───── Exercise data ─────

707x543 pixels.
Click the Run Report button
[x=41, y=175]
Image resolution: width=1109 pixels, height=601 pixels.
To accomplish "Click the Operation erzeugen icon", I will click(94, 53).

─────

• [Work order] Locate the line with "Image resolution: width=1109" in the entries above; extract it and every line after it, verbatim.

• [Response to this exercise]
Image resolution: width=1109 pixels, height=601 pixels.
To accomplish "Click the Operation erzeugen icon", I will click(94, 53).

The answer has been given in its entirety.